Emerging data suggest that Chinese coal consumption may have fallen in 2014, for the first time since 1998, as the country invested in renewable energy, GDP growth slowed, and air quality topped the political agenda.
Coal is the main source of China’s carbon emissions, followed by the cement sector. If the country’s coal use fell, then carbon emissions probably also fell, in the energy sector at least, since the two are so closely correlated.
That would be great news in the fight against climate change, given that China is the world’s biggest emitter, and its emissions have recently been growing by more than 5% per year.
But it would also be a Herculean feat. For China’s emissions to stand still, never mind fall, the carbon intensity of the economy (carbon emissions per unit of GDP growth) would have to fall by the same amount as the economy grew in 2014, i.e. by 7.4 percent.
The alternative is that something has gone wrong somewhere with the country’s coal consumption or GDP data.
I decided to investigate. I calculated historical changes in carbon intensity, using annual carbon emissions data from the energy company BP, and annual GDP from the World Bank. The World Bank GDP data were in constant international dollars, to control for exchange rates and inflation.
The findings were quite surprising.
In fact, China has achieved this before, according to these data, in 1998, when carbon intensity fell by 9.2%. It also fell by 8.8% in 1992, 7.4% in 1997 and 7.3% in 2007.
In an interesting parallel, 1998 was the last time that China embarked on a major effort to combat the environmental costs of rampant growth in coal output, including water and air pollution. Today, the main concern is air quality in the country’s cities from burning coal, and a big target has been less efficient coal-fired power plants; in 1998, it was the closure of inefficient coal mines.
Analysts reported the following in 2002, publishing in the journal Resources Policy. “Recognising the serious environmental impacts, the Chinese government enacted a guiding policy of ‘support, transform, rectify, unify and improve’ the small coal mines (SCMs) in 1994. Further rectification of the SCMs was carried out in 1997. By the closure policy in 1998, 14,700 illegal wells had been closed.”
Given this precedent, it seems possible that China’s carbon emissions did fall last year, in the country’s latest environmental crackdown.
If so, one question is whether this time we are seeing a long-term, structural decline, which it certainly was not in 1998. Massive investment in low-carbon renewable energy, plus a maturing economy away from heavy industry towards the service sectors suggests that we are indeed seeing such a structural shift.
Another question is over the quality of the data, and a word of caution.
Research by the Oslo-based Centre for International Climate and Environmental Research (CICERO) shows that BP has repeatedly revised its 1998 data for Chinese coal consumption (see chart below).

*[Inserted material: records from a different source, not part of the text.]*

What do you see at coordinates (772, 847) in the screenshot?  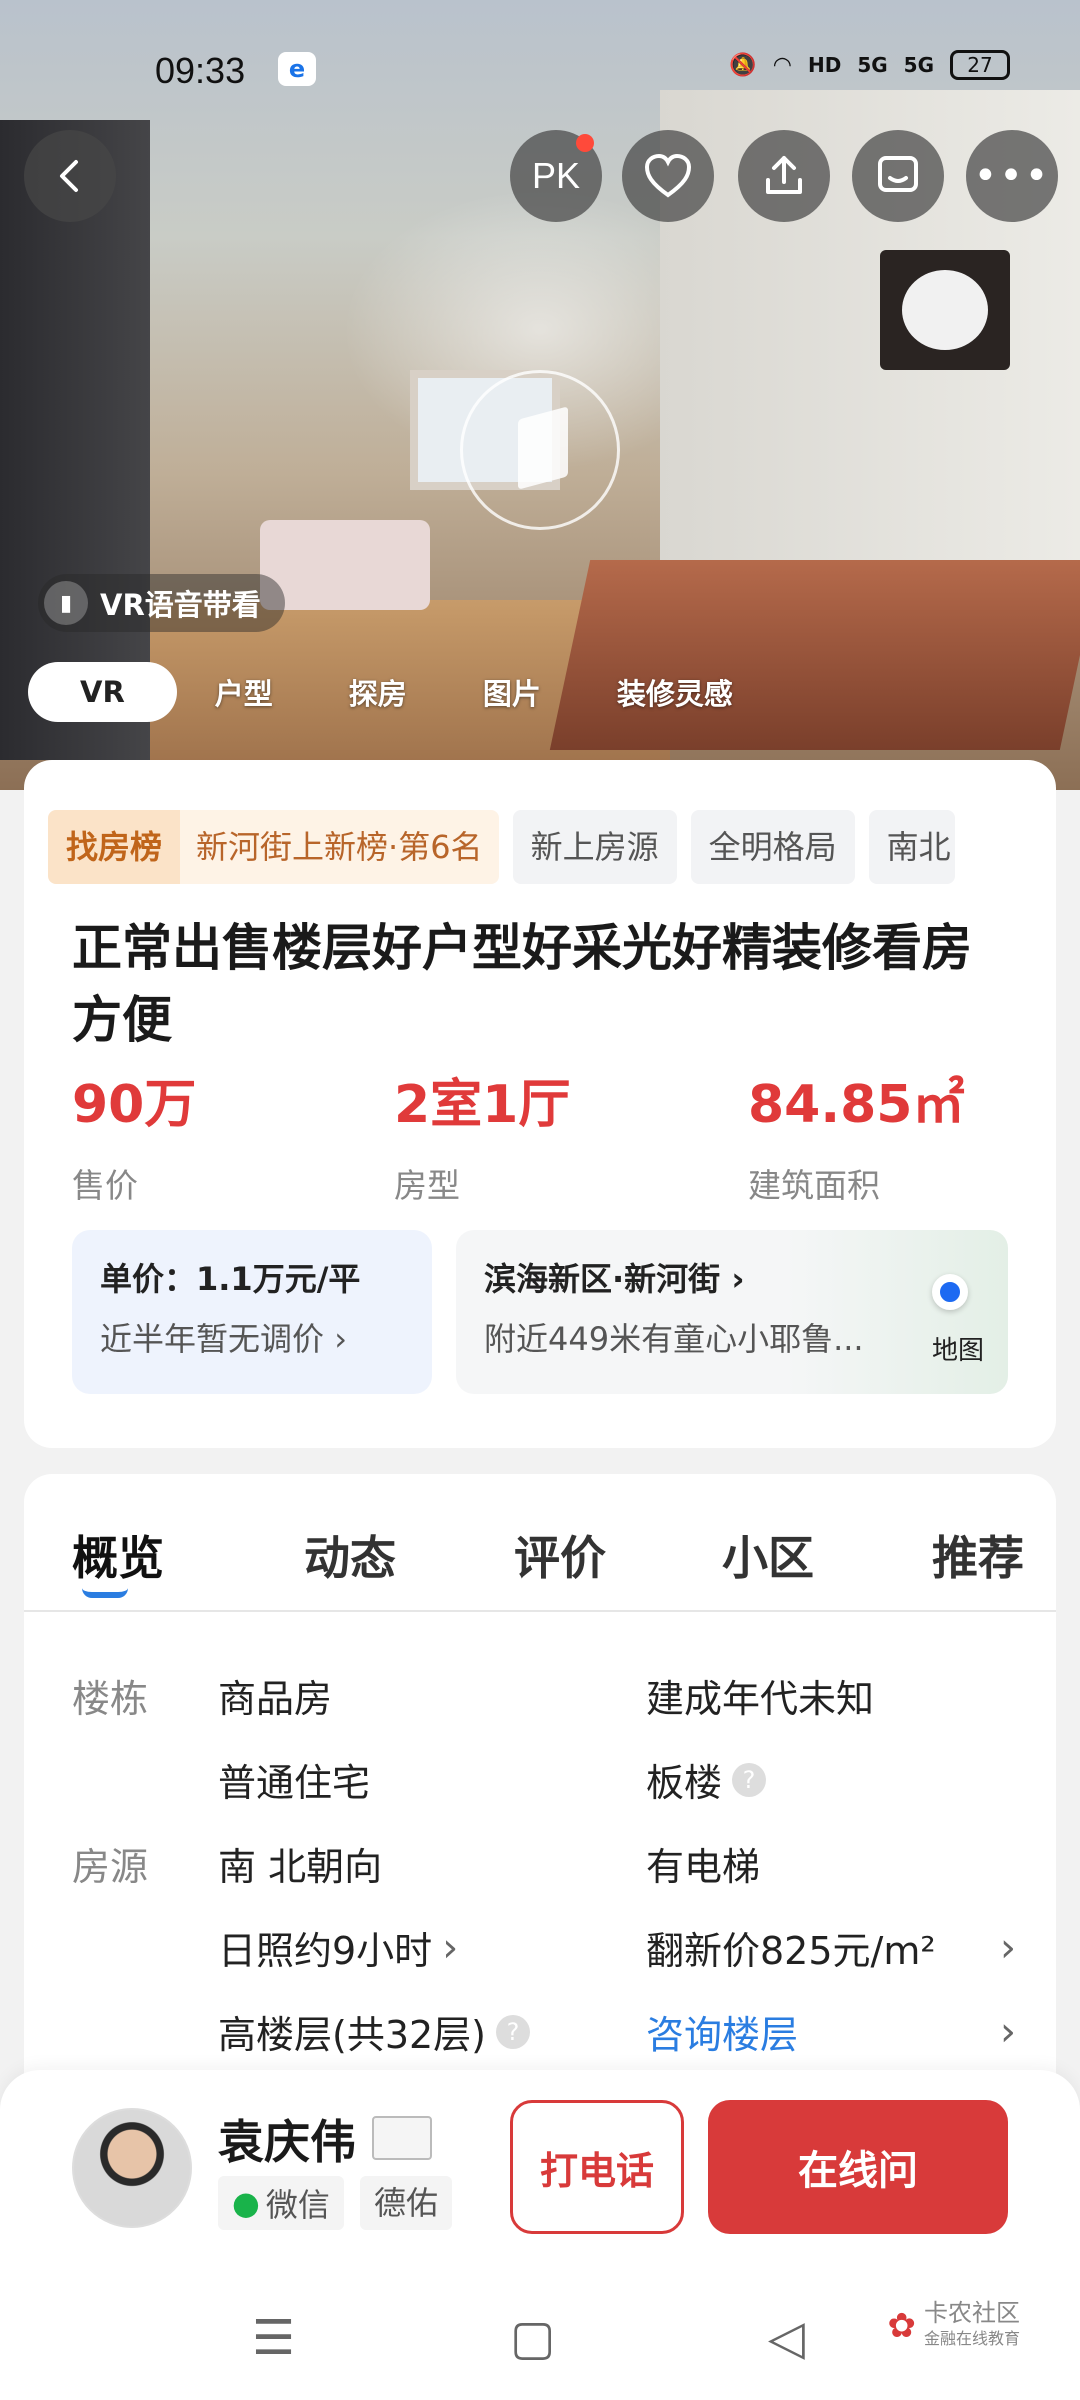 I see `tag-item: 全明格局` at bounding box center [772, 847].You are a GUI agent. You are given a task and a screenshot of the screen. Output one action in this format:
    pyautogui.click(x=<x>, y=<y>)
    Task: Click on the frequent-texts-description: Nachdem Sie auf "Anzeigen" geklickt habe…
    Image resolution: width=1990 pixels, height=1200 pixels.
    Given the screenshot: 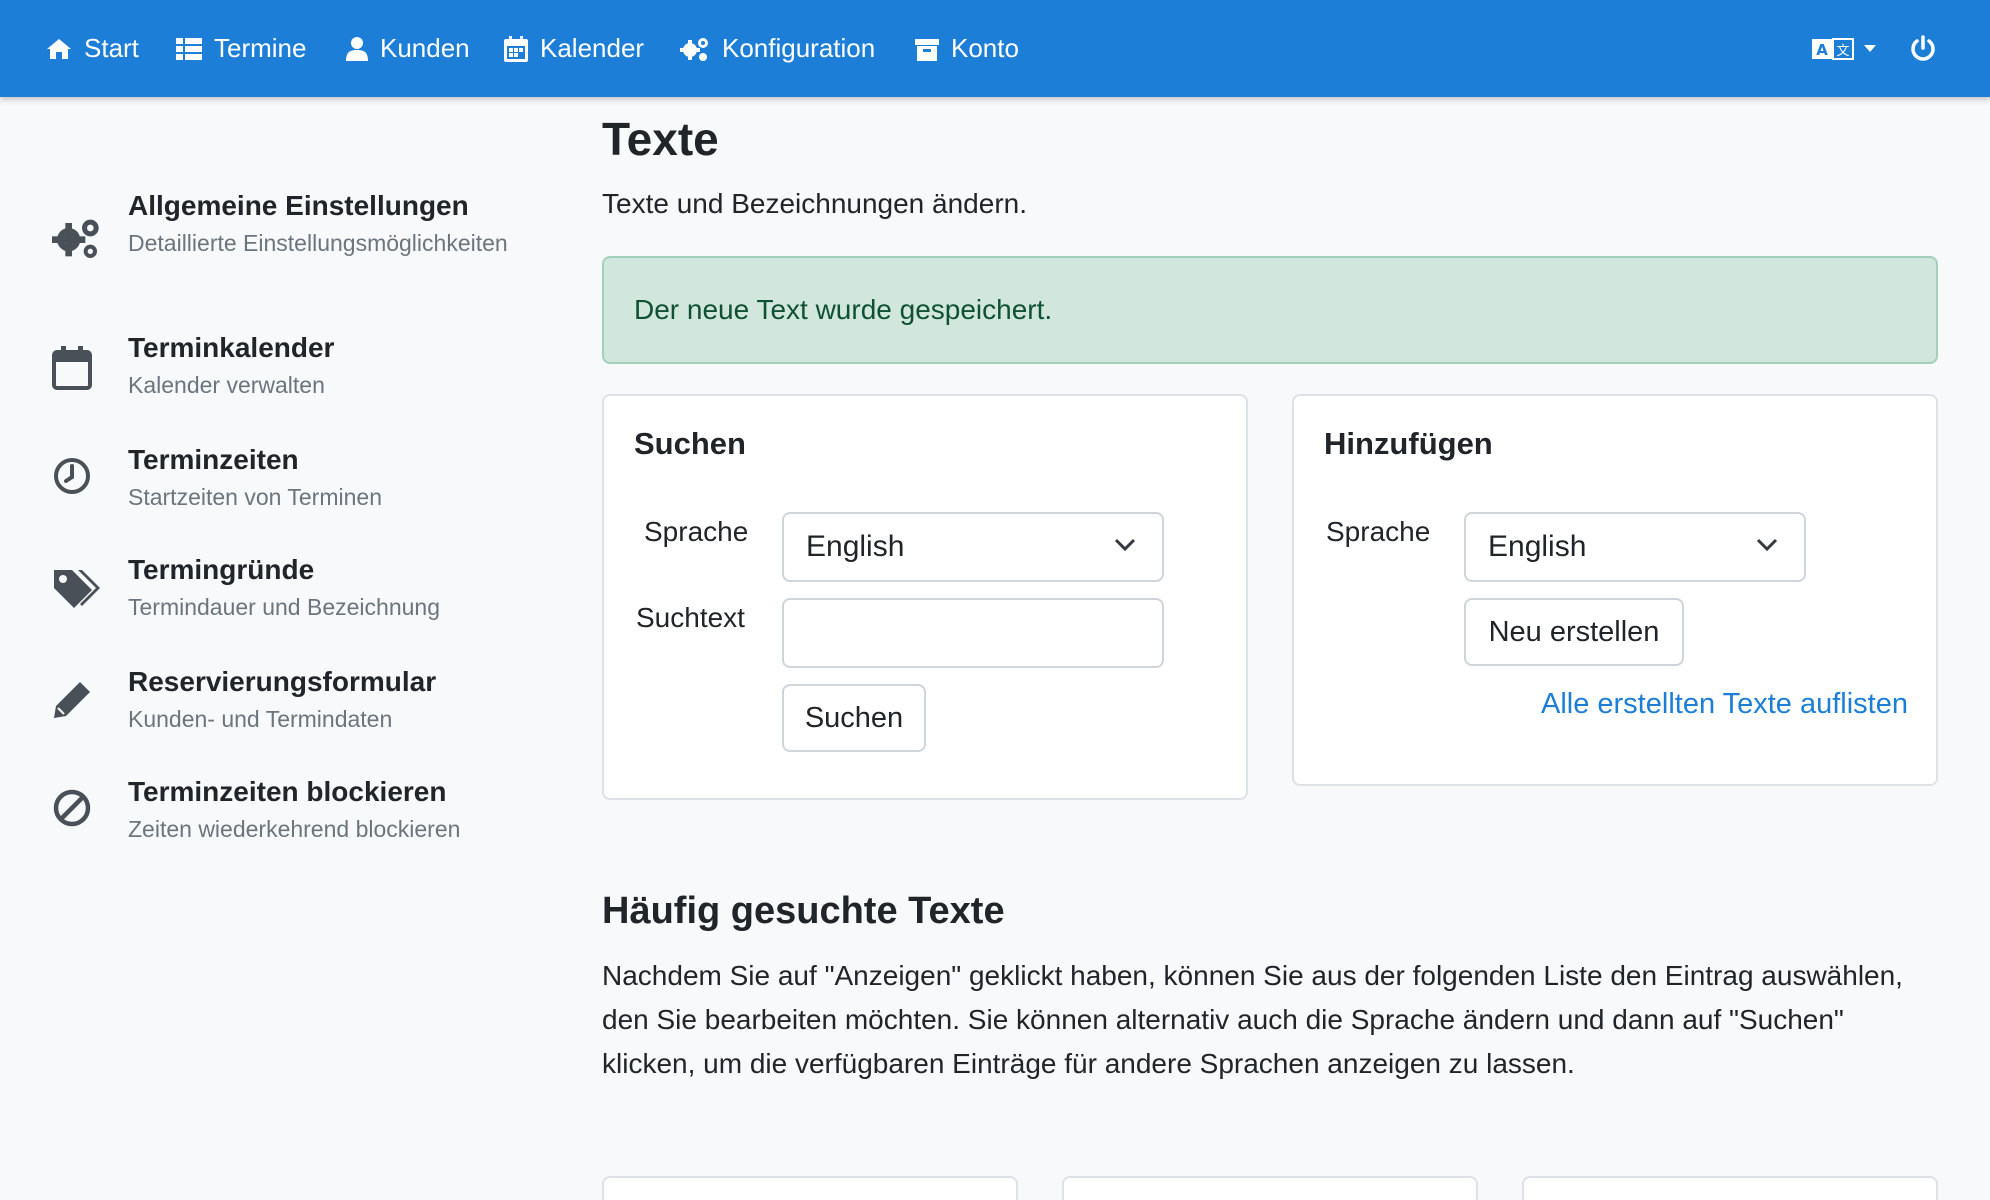 What is the action you would take?
    pyautogui.click(x=1252, y=1020)
    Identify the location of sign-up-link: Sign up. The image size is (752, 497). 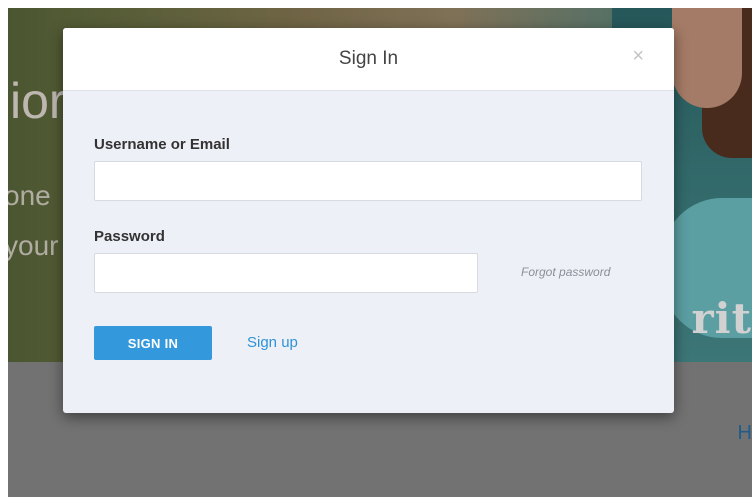
(272, 342).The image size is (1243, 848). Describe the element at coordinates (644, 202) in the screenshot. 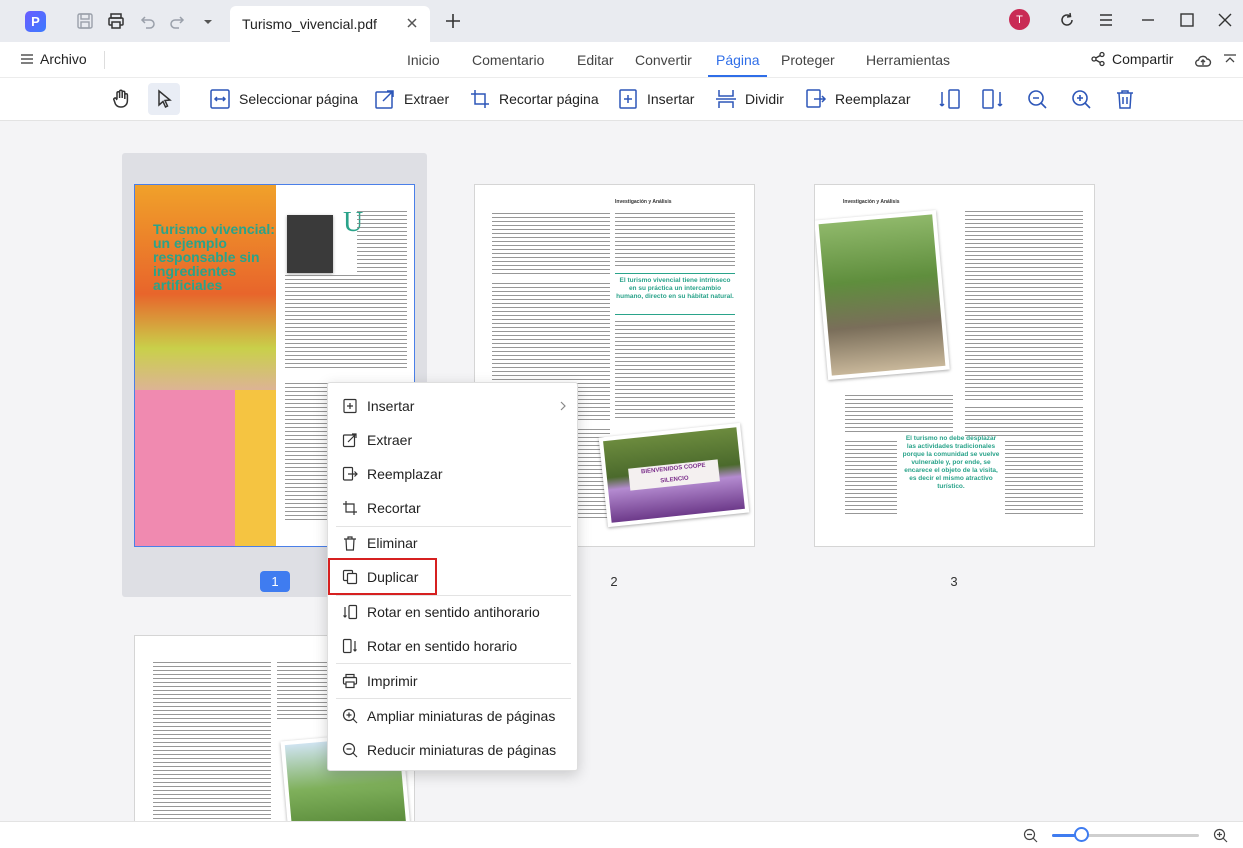

I see `section-label: Investigación y Análisis` at that location. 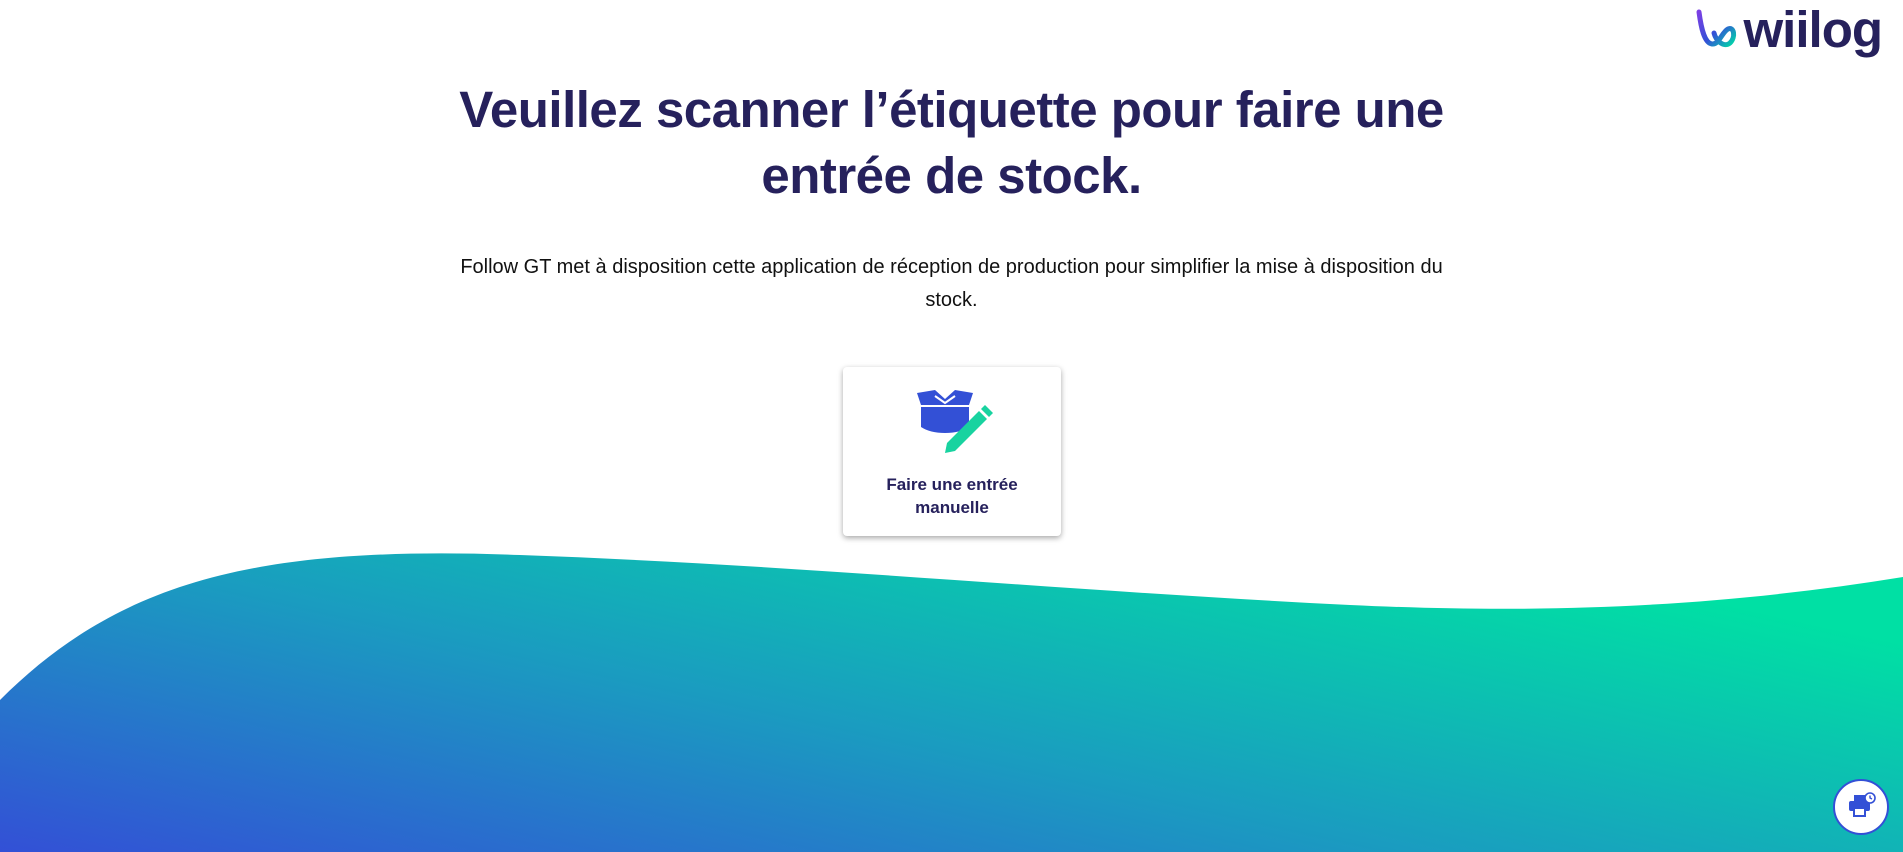 I want to click on manual-entry-label: Faire une entrée manuelle, so click(x=952, y=496).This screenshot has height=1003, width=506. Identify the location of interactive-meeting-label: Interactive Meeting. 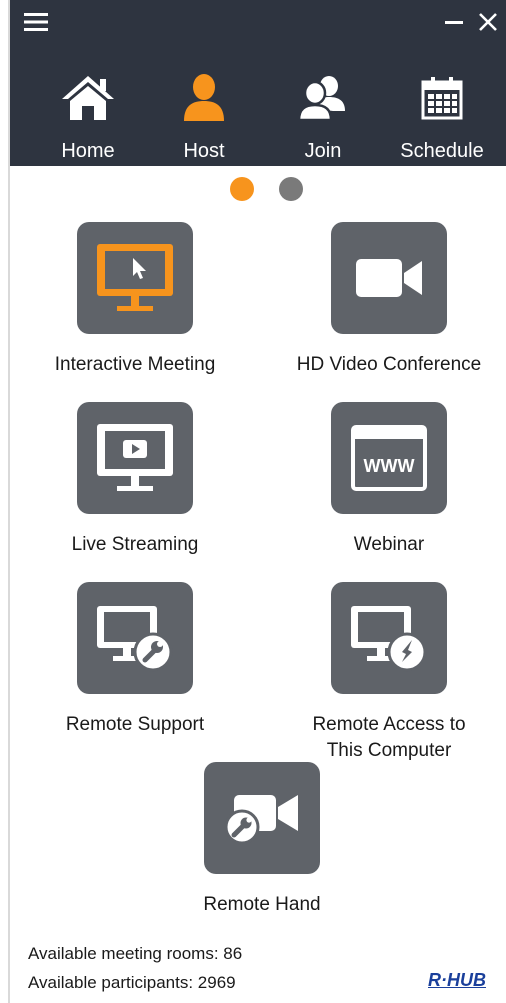
(135, 364).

Originally, there was a much bigger dip, perhaps because of initial mis-reporting by provinces anxious to show that they were meeting targets to shut coal mines. Over time, BP has revised upwards actual coal consumption in 1998, as more accurate data emerged.
Perhaps we should wait, therefore, before believing that China’s coal consumption fell last year, under the government’s efforts to improve air quality. As CICERO’s Glen Peters suggested to me earlier today, statistics like wine are best consumed when mature.
Estimates that China’s coal consumption fell in 2014 are based on preliminary calculations, using data which suggest that domestic production fell, along with imports, while stocks rose. Official coal consumption figures have not yet been published. The China National Coal Association last month estimated that coal output fell and stocks rose, while, Chinese customs data show that imports fell.